Ante la imposibilidad teológico-erótica de cumplir esos sueños, de tardío regalo de cumpleaños evocaré personajes y lugares que me persiguen con fidelidad de agiotista.
Cuando desembarqué en esta plaza a finales de los años sesenta, me deslumbró el trole. Me duele reconocer que a la ciudad le llevo de ventaja el metro de Medellín. Por eso les va la progenitora a quienes le han puesto cáscaras en el camino a este “ascensor acostado”.
La capital era un aguacero perpetuo. Parecía vivir debajo de un gigantesco paraguas inventado por el profesor Goyeneche, único varón domado y bello durmiente admitido en las residencias femeninas de la Universidad Nacional.
Para aliviarme de la ausencia de terruño llamada saudade miraba Monserrate y lo convertía en el morro Picacho, ícono medellinense.
La diáspora paisa se reunía en el restaurante Frutalia, de Álvaro Vasco, en pleno centro (calle 22 x 8ª.) . Invitada por el Loco Alberto Giraldo, de pronto aparecía doña Bertha Hernández de Ospina a despachar suculento sudado de posta. La nostalgia pasa por el estómago.
Para muchos, los Rolling Stones ponían la banda musical; nosotros aportábamos la letra de nuestras vidas.
Si Borges es el Homero de los pobres, según Cabrera Infante, la Media Torta era el Teatro Colón de los nostálgicos de fin de semana.
Lamentaré siempre haber sido tímido a la hora de redistribuir el ingreso con el Artista Nacional y su desdentado secretario perpetuo que hacían el mundo mejor con su ingenuo espectáculo al aire libre. Deleitaban con su arte en el las Nieves y los parques Nacional y Santander.
¿Cómo no amar una ciudad donde encontré el oficio con el que me gano la vida y para la vida? Gracias a Bogotá no envejezco: ennietezco. La capital me dio la plata en gente: tengo amigas, amigos y colegas de todos los colores y tallas.
¿Qué hacer con esa infancia dominical llamada fútbol? Fácil: Adopté a Millonarios como mascota balompédica; cuando jugaba contra Nacional mi verde era “de todos los colores”.

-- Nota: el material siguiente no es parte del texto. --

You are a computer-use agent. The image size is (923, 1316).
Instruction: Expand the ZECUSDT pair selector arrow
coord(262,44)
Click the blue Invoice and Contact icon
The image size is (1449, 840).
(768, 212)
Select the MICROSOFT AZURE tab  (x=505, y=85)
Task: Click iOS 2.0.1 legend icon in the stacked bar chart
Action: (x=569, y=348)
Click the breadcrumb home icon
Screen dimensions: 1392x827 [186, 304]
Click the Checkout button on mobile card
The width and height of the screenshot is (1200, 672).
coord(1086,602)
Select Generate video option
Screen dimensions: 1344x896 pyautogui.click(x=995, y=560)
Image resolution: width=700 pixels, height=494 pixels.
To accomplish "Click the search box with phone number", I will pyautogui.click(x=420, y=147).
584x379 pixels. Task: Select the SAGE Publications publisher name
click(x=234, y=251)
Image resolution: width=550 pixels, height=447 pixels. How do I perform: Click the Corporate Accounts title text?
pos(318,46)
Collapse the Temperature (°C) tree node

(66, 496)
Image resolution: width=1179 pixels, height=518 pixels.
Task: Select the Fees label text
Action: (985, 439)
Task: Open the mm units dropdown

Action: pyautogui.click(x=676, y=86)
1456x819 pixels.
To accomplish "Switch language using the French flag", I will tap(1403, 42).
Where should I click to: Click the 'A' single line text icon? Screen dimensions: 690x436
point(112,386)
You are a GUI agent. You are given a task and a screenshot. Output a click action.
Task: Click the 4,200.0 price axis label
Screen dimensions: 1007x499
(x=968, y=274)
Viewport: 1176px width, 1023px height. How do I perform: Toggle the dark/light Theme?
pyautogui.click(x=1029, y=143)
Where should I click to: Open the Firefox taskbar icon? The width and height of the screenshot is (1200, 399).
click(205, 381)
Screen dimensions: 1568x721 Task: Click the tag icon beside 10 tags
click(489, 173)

Caminaba por entre la leyenda en el barrio La Candelaria. Me parecía sentir al lado a Silva, Pombo o Vargas Vila. O a Mr. Solo, un señor delgado como un fantasma, siempre vestido de negro que se dedicaba a no existir.
Bogotá me inspira “ese cariño que uno siente por sus zapatos viejos” I (gracias Tuero López). Más agropecuariamente dicho: Me gusta más que comer con los dedos.